Cognitive abilities other than memory, including visuospatial skills needed to perceive relationships between objects, may decline years prior to a clinical diagnosis in patients with Alzheimer's disease, according to a report in the October issue of Archives of Neurology, one of the JAMA/Archives journals.
"Recent studies have focused on identifying the beginning of the transition from healthy aging to dementia," the authors write as background information in the article. "As new interventions become available, it will become important to identify the disease as early as possible." Loss of episodic memory-remembering events in one's life that can be explicitly stated-is commonly linked to Alzheimer's disease, but it is not the only aspect of cognition (thinking, learning and memory) that is affected.
David K. Johnson, Ph.D., of the University of Kansas, Lawrence, and colleagues assessed 444 individuals who did not have dementia when they were enrolled in the study, between 1979 and 2006. Upon enrolling, each participant underwent a clinical evaluation and a psychometric assessment including tests of four cognitive factors: global cognition, verbal memory, visuospatial skill and working memory. Participants were then evaluated at least one additional time before November 2007.

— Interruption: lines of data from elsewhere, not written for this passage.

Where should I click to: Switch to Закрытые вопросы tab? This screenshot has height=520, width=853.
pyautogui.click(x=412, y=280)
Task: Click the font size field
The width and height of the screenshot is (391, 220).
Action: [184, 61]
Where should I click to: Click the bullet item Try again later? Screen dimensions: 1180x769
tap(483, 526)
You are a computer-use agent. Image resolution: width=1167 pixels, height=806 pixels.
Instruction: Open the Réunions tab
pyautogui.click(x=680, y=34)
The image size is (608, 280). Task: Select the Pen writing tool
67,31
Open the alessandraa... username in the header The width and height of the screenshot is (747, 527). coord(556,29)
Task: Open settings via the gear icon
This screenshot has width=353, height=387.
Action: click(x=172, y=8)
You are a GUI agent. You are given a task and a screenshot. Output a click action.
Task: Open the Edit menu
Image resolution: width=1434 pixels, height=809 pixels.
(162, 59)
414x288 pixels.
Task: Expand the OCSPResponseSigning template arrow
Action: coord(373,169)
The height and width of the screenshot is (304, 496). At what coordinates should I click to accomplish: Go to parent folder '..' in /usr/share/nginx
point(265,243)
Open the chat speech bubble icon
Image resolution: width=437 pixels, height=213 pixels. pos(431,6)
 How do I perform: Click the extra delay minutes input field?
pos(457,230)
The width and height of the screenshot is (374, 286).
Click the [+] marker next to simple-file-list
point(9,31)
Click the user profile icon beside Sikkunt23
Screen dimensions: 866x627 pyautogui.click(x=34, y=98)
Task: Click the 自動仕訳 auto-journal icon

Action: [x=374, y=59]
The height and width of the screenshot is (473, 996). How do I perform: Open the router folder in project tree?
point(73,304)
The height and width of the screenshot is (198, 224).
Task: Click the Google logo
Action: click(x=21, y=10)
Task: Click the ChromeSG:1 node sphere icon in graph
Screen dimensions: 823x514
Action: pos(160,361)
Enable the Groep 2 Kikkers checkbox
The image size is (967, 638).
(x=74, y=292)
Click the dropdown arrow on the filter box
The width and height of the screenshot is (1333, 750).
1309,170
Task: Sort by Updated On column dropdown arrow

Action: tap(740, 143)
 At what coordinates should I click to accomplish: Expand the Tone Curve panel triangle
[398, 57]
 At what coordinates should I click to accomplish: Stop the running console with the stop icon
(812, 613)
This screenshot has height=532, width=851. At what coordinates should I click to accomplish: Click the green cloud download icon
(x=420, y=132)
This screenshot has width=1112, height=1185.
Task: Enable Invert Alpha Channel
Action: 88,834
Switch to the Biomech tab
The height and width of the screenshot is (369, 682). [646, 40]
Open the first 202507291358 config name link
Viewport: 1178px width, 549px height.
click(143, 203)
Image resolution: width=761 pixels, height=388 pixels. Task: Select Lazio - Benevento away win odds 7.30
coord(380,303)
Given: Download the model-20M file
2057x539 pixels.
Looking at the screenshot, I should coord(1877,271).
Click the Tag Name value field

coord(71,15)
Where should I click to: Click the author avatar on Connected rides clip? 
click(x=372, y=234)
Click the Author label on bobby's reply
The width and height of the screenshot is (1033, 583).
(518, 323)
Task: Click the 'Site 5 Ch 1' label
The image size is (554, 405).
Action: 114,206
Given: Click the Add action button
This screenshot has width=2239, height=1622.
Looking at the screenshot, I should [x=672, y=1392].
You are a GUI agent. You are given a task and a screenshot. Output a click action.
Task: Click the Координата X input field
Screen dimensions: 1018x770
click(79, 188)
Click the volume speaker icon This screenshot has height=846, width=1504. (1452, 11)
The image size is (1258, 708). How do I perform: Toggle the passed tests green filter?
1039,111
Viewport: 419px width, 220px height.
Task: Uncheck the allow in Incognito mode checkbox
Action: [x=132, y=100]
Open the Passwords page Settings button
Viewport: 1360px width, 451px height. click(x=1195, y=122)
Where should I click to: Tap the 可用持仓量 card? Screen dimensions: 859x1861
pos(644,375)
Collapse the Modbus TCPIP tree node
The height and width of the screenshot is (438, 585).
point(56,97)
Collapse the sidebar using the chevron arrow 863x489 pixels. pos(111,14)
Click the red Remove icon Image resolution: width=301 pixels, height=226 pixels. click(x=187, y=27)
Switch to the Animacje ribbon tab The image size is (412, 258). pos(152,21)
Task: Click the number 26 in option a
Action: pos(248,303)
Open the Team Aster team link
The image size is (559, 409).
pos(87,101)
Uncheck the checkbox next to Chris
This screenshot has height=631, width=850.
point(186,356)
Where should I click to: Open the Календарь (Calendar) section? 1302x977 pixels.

Over an average follow-up of 5.9 years, 134 individuals developed dementia and 310 did not; 44 with dementia died and underwent brain autopsies that confirmed a diagnosis of Alzheimer's disease. Using data from the psychometric assessments, the researchers constructed models to evaluate the decline in various cognitive areas before individuals were diagnosed with dementia. "A novel finding was that visuospatial abilities demonstrated an inflection point [sudden change to a steeper slope of decline] three years before clinical diagnosis," the authors write.